If a line includes "status", copy it out of the entries.

** Data for processing follows **

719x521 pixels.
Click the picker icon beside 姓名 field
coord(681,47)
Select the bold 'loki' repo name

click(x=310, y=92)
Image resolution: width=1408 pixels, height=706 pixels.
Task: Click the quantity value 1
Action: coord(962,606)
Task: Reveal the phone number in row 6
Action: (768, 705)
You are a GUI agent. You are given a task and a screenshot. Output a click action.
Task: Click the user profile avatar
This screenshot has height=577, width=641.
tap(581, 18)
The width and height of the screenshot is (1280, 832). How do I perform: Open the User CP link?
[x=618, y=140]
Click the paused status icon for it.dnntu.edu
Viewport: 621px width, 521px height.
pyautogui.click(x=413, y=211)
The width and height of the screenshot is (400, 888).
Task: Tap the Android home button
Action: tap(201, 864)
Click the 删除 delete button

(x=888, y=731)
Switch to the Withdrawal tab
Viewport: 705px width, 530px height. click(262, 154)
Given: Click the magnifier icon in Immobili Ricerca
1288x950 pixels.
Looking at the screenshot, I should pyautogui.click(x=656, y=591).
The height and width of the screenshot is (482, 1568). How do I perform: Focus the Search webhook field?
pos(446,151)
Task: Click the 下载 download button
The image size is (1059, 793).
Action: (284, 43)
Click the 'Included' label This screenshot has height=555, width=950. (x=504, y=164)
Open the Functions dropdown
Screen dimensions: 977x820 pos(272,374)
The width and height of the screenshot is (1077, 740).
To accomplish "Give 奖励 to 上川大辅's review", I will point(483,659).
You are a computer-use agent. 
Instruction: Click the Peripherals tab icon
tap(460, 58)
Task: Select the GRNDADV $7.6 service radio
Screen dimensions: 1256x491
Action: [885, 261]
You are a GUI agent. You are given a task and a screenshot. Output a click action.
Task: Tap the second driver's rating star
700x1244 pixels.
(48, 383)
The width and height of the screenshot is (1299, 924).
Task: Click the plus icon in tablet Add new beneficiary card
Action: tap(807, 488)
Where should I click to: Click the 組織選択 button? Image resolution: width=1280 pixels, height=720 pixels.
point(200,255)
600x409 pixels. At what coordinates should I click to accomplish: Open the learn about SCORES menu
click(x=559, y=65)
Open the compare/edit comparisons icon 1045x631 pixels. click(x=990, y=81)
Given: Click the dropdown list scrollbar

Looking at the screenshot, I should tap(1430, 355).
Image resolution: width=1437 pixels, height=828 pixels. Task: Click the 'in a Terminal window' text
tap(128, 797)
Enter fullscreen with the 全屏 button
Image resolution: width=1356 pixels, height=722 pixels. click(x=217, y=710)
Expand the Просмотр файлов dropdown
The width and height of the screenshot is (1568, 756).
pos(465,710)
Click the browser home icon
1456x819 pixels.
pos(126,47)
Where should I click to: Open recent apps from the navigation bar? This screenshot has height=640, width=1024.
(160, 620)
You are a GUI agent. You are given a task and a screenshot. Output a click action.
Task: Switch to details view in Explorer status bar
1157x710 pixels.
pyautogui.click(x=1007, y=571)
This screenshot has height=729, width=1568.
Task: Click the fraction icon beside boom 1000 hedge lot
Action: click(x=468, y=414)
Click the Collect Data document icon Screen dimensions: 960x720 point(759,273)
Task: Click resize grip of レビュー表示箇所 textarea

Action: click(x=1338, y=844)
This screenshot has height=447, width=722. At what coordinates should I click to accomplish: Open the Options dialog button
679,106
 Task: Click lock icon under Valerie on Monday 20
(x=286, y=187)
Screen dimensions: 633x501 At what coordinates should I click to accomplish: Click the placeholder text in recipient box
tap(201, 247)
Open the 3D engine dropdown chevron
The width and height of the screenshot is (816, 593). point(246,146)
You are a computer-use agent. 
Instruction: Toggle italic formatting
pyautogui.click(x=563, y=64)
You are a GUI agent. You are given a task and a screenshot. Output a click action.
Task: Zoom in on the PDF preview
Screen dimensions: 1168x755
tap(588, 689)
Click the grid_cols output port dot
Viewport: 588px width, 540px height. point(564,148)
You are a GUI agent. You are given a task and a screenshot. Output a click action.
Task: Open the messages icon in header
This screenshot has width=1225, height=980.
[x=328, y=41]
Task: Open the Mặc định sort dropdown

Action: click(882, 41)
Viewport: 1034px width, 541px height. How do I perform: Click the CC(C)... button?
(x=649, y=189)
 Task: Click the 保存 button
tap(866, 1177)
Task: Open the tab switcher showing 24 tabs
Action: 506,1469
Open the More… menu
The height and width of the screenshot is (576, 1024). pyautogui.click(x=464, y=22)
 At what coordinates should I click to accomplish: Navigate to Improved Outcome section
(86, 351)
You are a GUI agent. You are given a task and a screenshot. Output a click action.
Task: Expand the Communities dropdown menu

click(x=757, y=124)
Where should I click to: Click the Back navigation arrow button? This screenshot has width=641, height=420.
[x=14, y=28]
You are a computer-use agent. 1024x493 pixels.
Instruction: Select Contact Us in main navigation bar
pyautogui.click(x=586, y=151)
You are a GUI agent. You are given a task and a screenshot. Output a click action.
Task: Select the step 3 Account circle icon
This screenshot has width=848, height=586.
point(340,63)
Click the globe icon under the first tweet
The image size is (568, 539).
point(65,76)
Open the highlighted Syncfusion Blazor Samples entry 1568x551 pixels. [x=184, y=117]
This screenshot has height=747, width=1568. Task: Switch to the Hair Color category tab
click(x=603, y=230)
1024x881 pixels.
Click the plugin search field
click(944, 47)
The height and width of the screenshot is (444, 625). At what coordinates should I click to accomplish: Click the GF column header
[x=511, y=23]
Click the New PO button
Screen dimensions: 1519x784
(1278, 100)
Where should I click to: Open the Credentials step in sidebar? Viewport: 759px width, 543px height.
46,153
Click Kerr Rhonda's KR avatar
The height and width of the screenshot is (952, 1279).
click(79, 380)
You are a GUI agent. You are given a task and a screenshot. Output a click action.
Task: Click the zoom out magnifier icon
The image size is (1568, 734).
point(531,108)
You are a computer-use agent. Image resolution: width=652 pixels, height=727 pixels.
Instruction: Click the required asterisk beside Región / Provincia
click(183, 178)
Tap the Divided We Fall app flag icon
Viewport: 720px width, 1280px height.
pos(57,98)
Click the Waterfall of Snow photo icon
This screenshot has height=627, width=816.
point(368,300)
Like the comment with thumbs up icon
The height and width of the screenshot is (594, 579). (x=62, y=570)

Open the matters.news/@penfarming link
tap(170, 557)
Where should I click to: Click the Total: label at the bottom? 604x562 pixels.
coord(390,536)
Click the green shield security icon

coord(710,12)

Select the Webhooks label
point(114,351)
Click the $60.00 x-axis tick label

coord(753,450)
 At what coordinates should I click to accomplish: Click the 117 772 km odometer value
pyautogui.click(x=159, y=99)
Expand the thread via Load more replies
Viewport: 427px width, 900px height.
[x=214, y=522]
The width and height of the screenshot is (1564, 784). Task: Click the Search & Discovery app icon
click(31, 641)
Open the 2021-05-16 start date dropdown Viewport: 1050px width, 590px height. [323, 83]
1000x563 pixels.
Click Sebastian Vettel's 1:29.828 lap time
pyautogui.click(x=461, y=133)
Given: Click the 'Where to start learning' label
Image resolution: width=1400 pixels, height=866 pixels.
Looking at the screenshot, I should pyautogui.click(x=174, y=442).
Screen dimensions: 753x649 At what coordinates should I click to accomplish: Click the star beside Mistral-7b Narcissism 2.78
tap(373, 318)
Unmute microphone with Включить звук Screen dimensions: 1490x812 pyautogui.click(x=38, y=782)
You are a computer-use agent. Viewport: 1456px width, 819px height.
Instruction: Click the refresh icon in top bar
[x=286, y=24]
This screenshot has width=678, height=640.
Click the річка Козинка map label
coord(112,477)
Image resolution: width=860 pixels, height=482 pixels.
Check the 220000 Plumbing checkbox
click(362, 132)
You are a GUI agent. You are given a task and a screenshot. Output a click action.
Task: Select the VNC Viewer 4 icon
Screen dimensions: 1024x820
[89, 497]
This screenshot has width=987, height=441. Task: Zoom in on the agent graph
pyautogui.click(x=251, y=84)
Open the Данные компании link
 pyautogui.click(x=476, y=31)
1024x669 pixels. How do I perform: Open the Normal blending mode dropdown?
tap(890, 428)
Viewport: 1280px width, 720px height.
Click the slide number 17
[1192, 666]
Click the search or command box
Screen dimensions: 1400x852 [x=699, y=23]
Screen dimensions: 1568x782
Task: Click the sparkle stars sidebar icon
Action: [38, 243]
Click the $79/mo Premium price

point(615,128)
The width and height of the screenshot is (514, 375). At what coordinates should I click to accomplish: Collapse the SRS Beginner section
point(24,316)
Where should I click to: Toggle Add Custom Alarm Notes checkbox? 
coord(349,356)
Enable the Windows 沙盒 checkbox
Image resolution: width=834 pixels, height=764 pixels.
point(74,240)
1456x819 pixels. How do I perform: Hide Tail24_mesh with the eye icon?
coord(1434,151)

** End of Data for processing **

(Task result):
Click the paused status icon for it.dnntu.edu
Task: Switch to details view in Explorer status bar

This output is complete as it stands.